The decisions of other state courts are not uniform and air carriers have been found to owe passengers a duty in central terminal areas. In Knoxville v. Bailey, 222 F.2d 520 (6th Cir. 1955), the court found defendant Delta Air Lines ("Delta") liable for injury sustained when one of its passengers waiting for a flight fell while attempting to descend steps just outside the terminal entrance.
Delta leased space within the terminal, but did not own, maintain or control the area of the accident. Upon finding no binding Arizona case law, the court held:
Without undertaking to review the [other state] cases, we think the best considered rule is that a common carrier should not be relieved from liability for injury to its passengers, resulting in unsafe condition of the station premises which they must use in order to board its trains or airplanes, by reason of the mere fact that such premises are under control of another company or a municipality with which the carrier has contracted for terminal facilities.
222 F.2d at 527. In Bailey, there was evidence that other people had been injured in this location and defendant had refused and neglected to place warning signs or install handrails. The jury verdict in favor of plaintiff was sustained. See also, Crowell v. Eastern Air Lines, Inc., 81 S.E.2d 178, 187 (D.N.C. 1954) (due to defects in threshold, passenger fell exiting waiting room of airport; Eastern liable because previous accidents provided notice of defect).
Under New Jersey law a common carrier, such as KLM, owes its passengers a duty to provide a reasonably safe means of ingress and egress. Buchner, 17 N.J. at 286; Horelick, 24 N.J. Super. at 419. This duty extends to areas not owned or controlled by the carrier, Buchner, 17 N.J. at 285, and continues while the relationship of carrier and passenger exists. Horelick, 24 N.J. Super. at 419. The duty cannot be avoided through a lease arrangement with the terminal. Id.
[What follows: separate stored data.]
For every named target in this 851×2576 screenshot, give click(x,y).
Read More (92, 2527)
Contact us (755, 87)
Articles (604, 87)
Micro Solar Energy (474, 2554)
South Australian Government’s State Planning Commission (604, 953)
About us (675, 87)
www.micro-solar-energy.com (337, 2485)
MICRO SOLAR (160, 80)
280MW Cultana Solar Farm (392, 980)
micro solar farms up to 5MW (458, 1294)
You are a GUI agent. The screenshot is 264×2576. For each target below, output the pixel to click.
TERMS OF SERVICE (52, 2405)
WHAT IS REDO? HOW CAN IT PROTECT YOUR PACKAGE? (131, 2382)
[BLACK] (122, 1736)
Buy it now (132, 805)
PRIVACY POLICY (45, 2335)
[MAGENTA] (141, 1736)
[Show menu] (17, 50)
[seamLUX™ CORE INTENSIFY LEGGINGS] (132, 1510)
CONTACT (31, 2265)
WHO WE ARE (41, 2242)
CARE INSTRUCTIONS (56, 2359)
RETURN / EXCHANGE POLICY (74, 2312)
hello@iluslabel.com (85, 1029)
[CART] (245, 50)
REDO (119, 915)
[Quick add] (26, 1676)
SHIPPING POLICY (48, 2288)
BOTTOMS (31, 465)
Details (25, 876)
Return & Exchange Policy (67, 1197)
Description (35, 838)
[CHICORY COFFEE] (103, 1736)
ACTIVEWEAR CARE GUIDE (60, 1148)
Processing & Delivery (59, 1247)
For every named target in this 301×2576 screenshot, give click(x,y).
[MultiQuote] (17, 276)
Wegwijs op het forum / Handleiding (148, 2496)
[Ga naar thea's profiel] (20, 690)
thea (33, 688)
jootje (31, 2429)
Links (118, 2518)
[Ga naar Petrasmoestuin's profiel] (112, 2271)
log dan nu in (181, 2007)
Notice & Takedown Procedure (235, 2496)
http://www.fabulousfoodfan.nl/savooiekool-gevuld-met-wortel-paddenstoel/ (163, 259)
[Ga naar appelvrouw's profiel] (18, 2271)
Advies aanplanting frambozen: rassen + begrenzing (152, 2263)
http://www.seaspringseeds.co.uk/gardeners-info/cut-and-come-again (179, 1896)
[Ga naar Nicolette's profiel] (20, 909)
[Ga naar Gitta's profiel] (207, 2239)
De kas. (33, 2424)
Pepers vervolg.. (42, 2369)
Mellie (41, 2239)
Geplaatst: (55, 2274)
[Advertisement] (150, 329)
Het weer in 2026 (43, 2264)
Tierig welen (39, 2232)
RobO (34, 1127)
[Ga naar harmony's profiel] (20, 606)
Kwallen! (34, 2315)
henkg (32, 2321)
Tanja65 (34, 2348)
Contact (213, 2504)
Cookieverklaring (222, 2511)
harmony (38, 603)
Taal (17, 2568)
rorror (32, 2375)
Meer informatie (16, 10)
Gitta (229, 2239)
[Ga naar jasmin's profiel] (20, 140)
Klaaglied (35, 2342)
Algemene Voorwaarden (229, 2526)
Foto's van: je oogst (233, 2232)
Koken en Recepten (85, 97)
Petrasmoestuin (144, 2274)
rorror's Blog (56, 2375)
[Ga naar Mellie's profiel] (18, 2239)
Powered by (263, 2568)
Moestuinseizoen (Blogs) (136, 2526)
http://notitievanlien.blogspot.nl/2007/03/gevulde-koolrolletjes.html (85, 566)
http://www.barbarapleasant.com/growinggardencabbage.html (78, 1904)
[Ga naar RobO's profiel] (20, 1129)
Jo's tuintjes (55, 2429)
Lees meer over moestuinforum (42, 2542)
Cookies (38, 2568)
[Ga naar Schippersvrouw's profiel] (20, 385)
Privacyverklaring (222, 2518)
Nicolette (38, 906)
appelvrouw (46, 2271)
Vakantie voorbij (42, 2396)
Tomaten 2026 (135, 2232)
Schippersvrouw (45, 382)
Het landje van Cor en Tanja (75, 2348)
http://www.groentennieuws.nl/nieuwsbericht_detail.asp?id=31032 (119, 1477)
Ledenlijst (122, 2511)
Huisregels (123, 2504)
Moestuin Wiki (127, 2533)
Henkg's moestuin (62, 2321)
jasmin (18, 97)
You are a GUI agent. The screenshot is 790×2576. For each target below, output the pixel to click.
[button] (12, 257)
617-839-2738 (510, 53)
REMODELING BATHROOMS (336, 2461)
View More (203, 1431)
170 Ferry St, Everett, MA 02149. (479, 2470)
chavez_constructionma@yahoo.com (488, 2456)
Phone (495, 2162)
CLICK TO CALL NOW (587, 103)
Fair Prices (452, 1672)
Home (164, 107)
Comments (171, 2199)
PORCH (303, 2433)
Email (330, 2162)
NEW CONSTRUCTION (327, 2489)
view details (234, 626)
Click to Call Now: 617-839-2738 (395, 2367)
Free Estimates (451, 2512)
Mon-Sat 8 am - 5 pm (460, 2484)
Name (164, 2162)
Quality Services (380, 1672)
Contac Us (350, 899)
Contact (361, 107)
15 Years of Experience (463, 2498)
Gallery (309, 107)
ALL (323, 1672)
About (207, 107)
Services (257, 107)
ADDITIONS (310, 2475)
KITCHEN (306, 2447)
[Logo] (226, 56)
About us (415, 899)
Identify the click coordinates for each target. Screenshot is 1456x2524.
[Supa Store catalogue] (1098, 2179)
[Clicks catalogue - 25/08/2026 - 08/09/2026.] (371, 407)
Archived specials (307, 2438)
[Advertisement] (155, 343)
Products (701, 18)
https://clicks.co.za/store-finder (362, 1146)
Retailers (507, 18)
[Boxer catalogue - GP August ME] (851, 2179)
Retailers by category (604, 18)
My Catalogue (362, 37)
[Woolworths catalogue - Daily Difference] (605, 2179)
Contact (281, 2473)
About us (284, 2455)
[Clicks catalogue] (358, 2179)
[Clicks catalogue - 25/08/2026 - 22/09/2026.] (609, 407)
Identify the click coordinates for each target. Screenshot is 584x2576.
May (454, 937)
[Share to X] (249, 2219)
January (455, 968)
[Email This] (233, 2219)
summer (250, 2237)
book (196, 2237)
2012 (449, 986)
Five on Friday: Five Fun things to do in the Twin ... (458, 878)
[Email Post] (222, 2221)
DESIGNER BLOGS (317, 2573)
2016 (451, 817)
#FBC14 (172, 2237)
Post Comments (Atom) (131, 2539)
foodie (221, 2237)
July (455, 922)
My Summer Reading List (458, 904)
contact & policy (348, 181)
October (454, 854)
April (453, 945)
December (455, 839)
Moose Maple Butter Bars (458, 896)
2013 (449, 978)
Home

In this case, KLM owed the Kantonides a duty to provide a reasonably safe means of ingress or egress. However, that duty did not and does not encompass the common areas of the airport terminal. The present case involves a moving walkway a couple hundred feet from either of the KLM gates at issue. The proximity of the walkway is not comparable to a curb less than two feet from the defendant's property as in Buchner or to a platform adjacent to a train as in Horelick. It is impracticable to extend KLM's duty to provide safe ingress and egress to include the moving walkway. If KLM were found to owe passengers a duty of care with regard to distant premises that it does not own, lease, control or maintain, there would be no logical end to that duty. The Kantonides' argument that KLM owed them a duty the entire time they were traveling, because KLM required them to transfer airplanes in Amsterdam, is rejected. Kantonides Answers to KLM Interrogatories, Responses 7, 10.
Commercial tenants in exclusive possession of premises owe customers a duty to maintain an abutting property they neither own, lease, maintain nor control. Antenucci, 212 N.J. Super. at 130; Warrington, 204 N.J. Super. at 616-17; Merkel, 77 N.J. Super. at 540. However, commercial tenants in multi-tenant facilities do not owe customers a duty of care with regard to common areas not owned, leased, maintained or controlled by them. Barrows, 244 N.J. Super. at 148-49.
KLM is a commercial tenant and does not "exclusively possess" the common area of Schiphol Airport where the moving walkway is located. Dekker Aff. P 5; KLM 12G P 5. KLM does not own, lease, maintain or control the area of the terminal where the moving walkway is located. Dekker Aff. PP 6-7. Unlike the defendant in Barrows who was not granted summary judgment because it controlled the awning that caused the ice formation, KLM did not control the moving walkway that caused T. Kantonides' injury. There is no basis under New Jersey negligence law to impose a duty of care on KLM for the accident occurring on the moving walkway in the common area of Schiphol Airport.
This holding is in accord with the decisions of other states refusing to impose a duty of care on air carriers for maintenance of areas beyond their control. Warshavesky, 10 Av. Cas. (CCH) 18,315; Marshall, 35 Cal.App. 3d 84; Air Canada, 357 So. 2d 789; Powell, 16 Av. Cas. (CCH) 17,741. It is also in accord with the cases where air carriers were held to owe passengers a duty of care for these areas. Bailey, 222 F.2d 520; Crowell, 81 S.E.2d 178, 187. Unlike Bailey and Crowell, there is no suggestion that similar accidents had previously occurred so as to put KLM on notice.
Maintenance of the moving walkways was attended to by the Airport Authority. The Airport Authority stated that the moving walkways are,
systematically checked, every six weeks, on their operation. . . . [and] there is an annual inspection by the Dutch Lift (elevator) Institute required by the government. . . . These facilities are on government's instructions equipped with a stop button and provided on two sides with handrails so as to enable users to hold [on], which of course is of particular importance in case of an emergency stop.
Opp. Brief, Ex. C. Accepting as true the Kantonides' statement that the moving walkway "malfunctioned" or, in the alternative, the assertion that the emergency stop button was pressed, Opp. Brief at 4, there is no indication that KLM breached any duty which, if observed, would have averted the accident. Fortugno, 39 N.J. at 393; Crispino, 135 F.Supp. at 589; Brody, 17 N.J. at 389; Mazzilli, 13 N.J. at 301
Requiring an air carrier to be liable for injuries to passengers occurring beyond the areas within their control or their ability to regulate would violate principles of foreseeability and fairness. Wang, 125 N.J. at 15; Strachan, 109 N.J. at 529. In addition, the attendant risks associated with a moving walkway are not sufficient to warrant imposing a duty of care for their operation on air carriers. Morie, 241 N.J. Super. at 577; Swidryk, 201 N.J. Super. at 606.
As a matter of law KLM did not owe the Kantonides a duty of care at the time of the accident; therefore, the Kantonides are unable to meet the threshold inquiry into negligence. Summary judgment is granted with respect to Counts Two and Three.
For the reasons set forth above, the motion for summary judgment is granted with respect to all counts in the Complaint.